Teresa d’Àvila, quando preparava da mangiare alle sue consorelle, era in­tenta alla buona cottura di un piatto e nello stesso tempo concepiva splendi­di pensieri su Dio. Esercitava quell’arte di vivere che è l’arte più grande: gioire dell’eterno prendendosi cura dell’effimero.

CHRISTIAN BOBIN

Quante ambiguità interpretative si sono consumate intorno alle due figure femminili evangeliche di Marta e Maria, lette sbrigativa­mente come i rispettivi emblemi della vita attiva e di quella contem­plativa, con la prevalenza elogiativa della seconda sulla prima. In realtà, il limite di Marta – come osserva Luca – è nel suo essere «tut­ta presa dai molti servizi», perdendo di vista «la sola cosa di cui c’è bisogno», per «preoccuparsi e agitarsi per troppe cose» (Luca 10,38- 42). L’effimero, pur necessario (Gesù, dopo tutto, amava sedersi alla tavola preparata dai suoi ospiti), non deve scindersi radicalmente dall’eterno, isolandolo o peggio annientandolo.
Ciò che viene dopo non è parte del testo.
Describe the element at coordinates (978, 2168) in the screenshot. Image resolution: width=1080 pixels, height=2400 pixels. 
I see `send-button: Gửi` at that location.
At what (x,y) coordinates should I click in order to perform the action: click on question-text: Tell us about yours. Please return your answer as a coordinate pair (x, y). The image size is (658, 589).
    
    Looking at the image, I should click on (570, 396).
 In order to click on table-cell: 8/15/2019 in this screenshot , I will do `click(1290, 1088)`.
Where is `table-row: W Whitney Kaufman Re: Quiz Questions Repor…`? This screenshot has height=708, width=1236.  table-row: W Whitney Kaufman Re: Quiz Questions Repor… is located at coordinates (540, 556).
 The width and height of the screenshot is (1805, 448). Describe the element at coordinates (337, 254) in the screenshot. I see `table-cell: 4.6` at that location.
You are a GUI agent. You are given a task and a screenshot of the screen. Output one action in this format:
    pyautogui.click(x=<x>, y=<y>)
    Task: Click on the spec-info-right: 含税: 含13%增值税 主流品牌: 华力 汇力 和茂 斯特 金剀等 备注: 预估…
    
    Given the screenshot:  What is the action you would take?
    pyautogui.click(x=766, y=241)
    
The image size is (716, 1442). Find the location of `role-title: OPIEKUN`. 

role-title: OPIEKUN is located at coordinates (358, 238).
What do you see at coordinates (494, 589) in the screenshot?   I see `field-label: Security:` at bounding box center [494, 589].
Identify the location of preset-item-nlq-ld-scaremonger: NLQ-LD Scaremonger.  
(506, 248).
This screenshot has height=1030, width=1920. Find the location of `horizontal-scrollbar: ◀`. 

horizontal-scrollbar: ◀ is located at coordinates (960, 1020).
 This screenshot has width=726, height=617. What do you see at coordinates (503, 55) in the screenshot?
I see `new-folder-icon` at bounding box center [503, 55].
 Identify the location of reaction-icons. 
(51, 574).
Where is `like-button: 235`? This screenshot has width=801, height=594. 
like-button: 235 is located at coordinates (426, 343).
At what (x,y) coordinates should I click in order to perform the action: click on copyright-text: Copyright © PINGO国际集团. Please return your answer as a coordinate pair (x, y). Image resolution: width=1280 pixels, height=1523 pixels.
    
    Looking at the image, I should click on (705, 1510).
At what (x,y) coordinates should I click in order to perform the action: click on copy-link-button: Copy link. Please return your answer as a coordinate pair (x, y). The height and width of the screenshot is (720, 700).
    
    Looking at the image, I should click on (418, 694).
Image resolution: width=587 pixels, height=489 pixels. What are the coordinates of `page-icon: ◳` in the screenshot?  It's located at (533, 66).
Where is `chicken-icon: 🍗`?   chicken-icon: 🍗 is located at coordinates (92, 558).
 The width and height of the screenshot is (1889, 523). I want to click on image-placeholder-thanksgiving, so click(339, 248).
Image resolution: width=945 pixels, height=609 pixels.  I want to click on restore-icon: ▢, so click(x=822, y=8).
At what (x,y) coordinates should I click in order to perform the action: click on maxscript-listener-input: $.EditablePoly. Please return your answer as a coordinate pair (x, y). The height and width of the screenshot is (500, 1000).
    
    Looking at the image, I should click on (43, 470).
È ciò che ci viene ricordato dalla nota sopra citata, desunta dal li­bretto Il distacco dal mondo dello scrittore francese Christian Bobin, da noi già altre volte citato, e centrata sulla santa di cui oggi il ca­lendario fa memoria, la grande Teresa d’Àvila, mistica e donna d’a­zione, contemplativa ma anche figura intellettuale di primo piano, dolce e provocatoria al tempo stesso. La sua capacità di tener unito in un nodo d’oro l’effimero e l’eterno, il relativo e l’assoluto, la cuci­na con la meditazione, sapendo che questi due poli sono distinti ma non separati, è una lezione preziosa per tutti. È per questa via che si costruisce una fede incarnata, che non veleggia dalla carità quoti­diana verso vaghi cieli mitici ma neppure si dissolve in un attivi­smo storico esteriore. È questo l’equilibrio fondamentale dell’Incar­nazione cristiana.